CHRONIQUE DE L'EUROPE LIBRE

MARDI 10 JUIN 2003

POUR SALUER LA VICTOIRE EUROPEENNE DE VARSOVIE

En dépit des personnages gris et falots de nos technocraties

La victoire écrasante du oui, à plus de 77 % au référendum polonais d’adhésion à l’Union européenne, déjoue une fois de plus les pronostics sordides de l’europessimisme.

Les peuples s’y trompent beaucoup moins que les communicateurs : ce qui importe pour les Européens, c’est le sentiment de liberté associé à l’idée européenne, en dépit de tous les nuages noirs et de tous les personnages gris et falots de la technocratie et du politiquement correct ambiant.

M. Romano Prodi, qui n’est pourtant pas une réincarnation d’Alexandre le Grand, a eu raison de le dire : c’est un jour historique pour l’Europe. Il ne croit pas si bien dire.

La Pologne aura été, depuis 1939, l’une des principales victimes du communisme et du système de Yalta. Ses frontières ont été charcutées, ses populations ont été déplacées, ses villes ont été martyrisées et son histoire a même été bafouée puisqu'on l'a systématiquement occultée depuis Katyn.

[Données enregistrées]

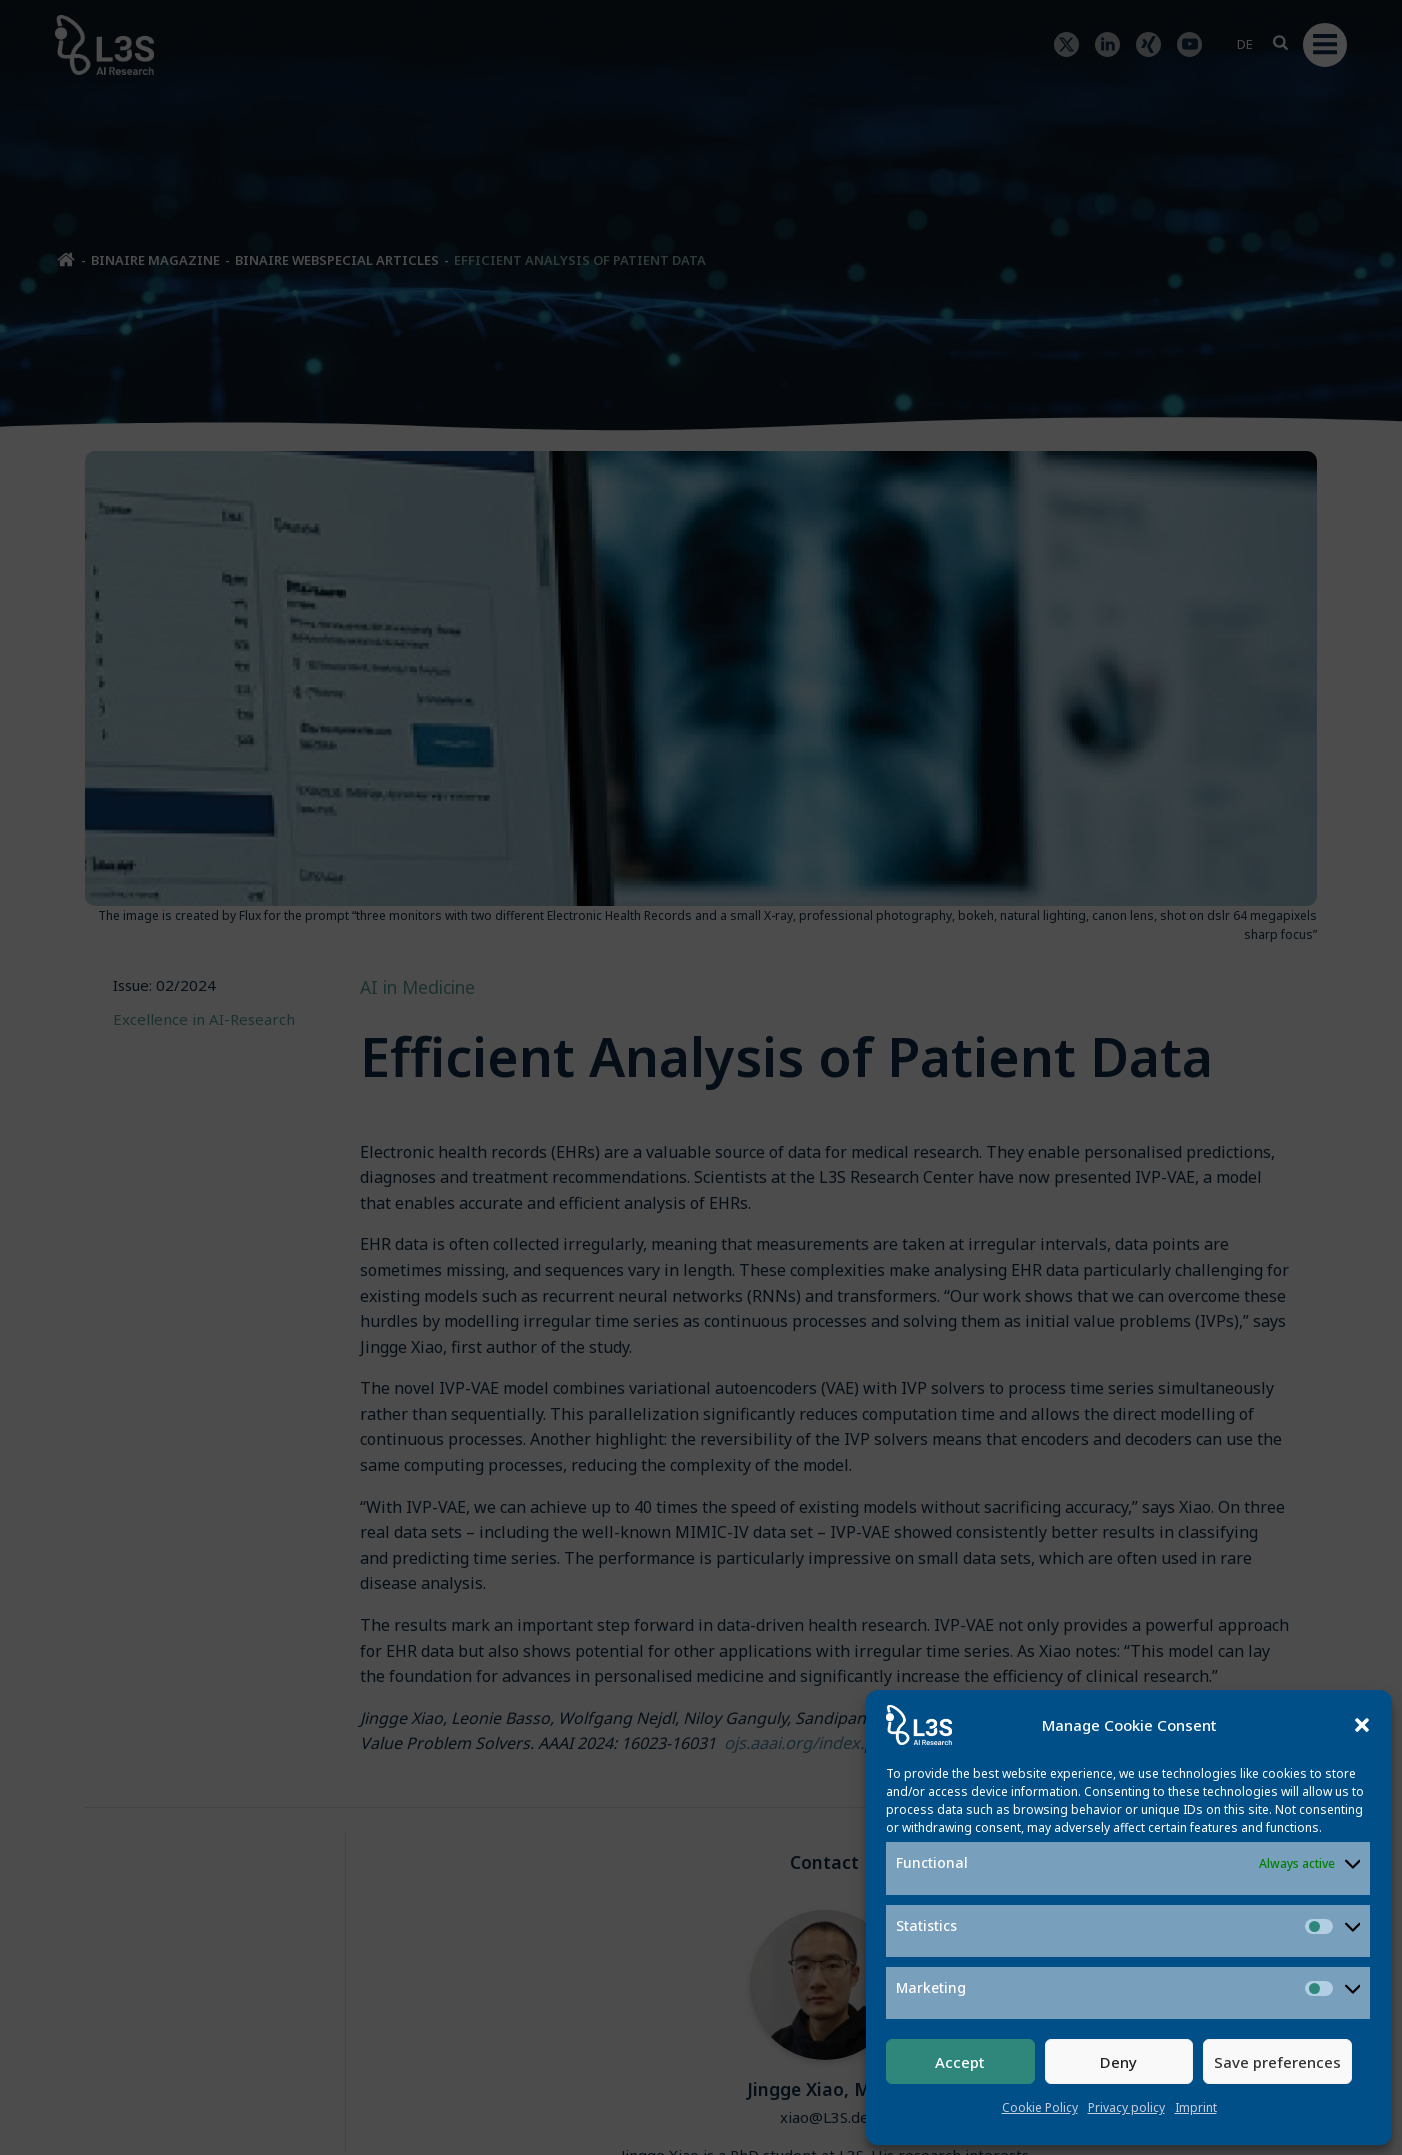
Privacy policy (1126, 2107)
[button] (1362, 1725)
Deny (1118, 2062)
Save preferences (1277, 2062)
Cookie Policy (1040, 2107)
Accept (960, 2062)
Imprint (1196, 2107)
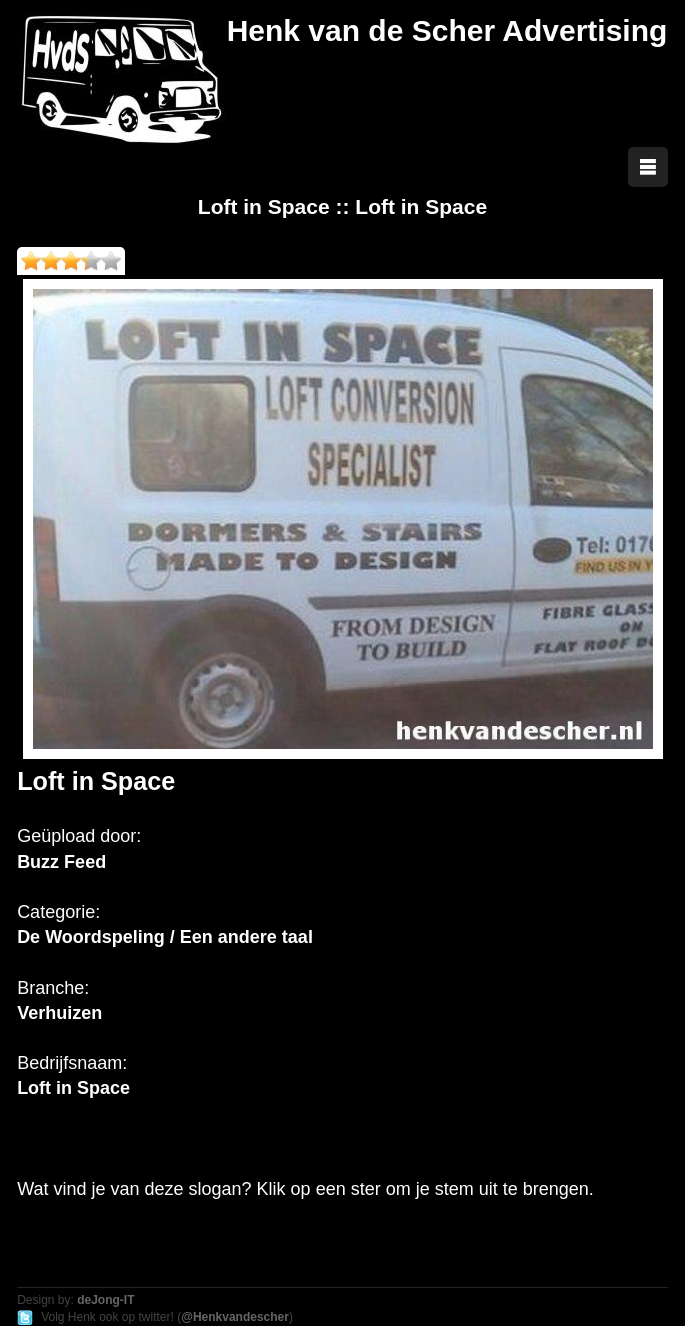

## Consigne
Répondez brièvement aux questions suivantes sur la chronique ci-dessus.
(a) Quel pourcentage le oui a-t-il obtenu au référendum polonais d'adhésion à l'Union européenne ?
(b) Comment M. Romano Prodi a-t-il qualifié ce jour pour l'Europe ?
(c) Depuis quelle année la Pologne compte-t-elle parmi les principales victimes du communisme et du système de Yalta ?

## Corrigé
(a) Plus de 77 %.
(b) Il a dit que c'était un jour historique pour l'Europe.
(c) Depuis 1939.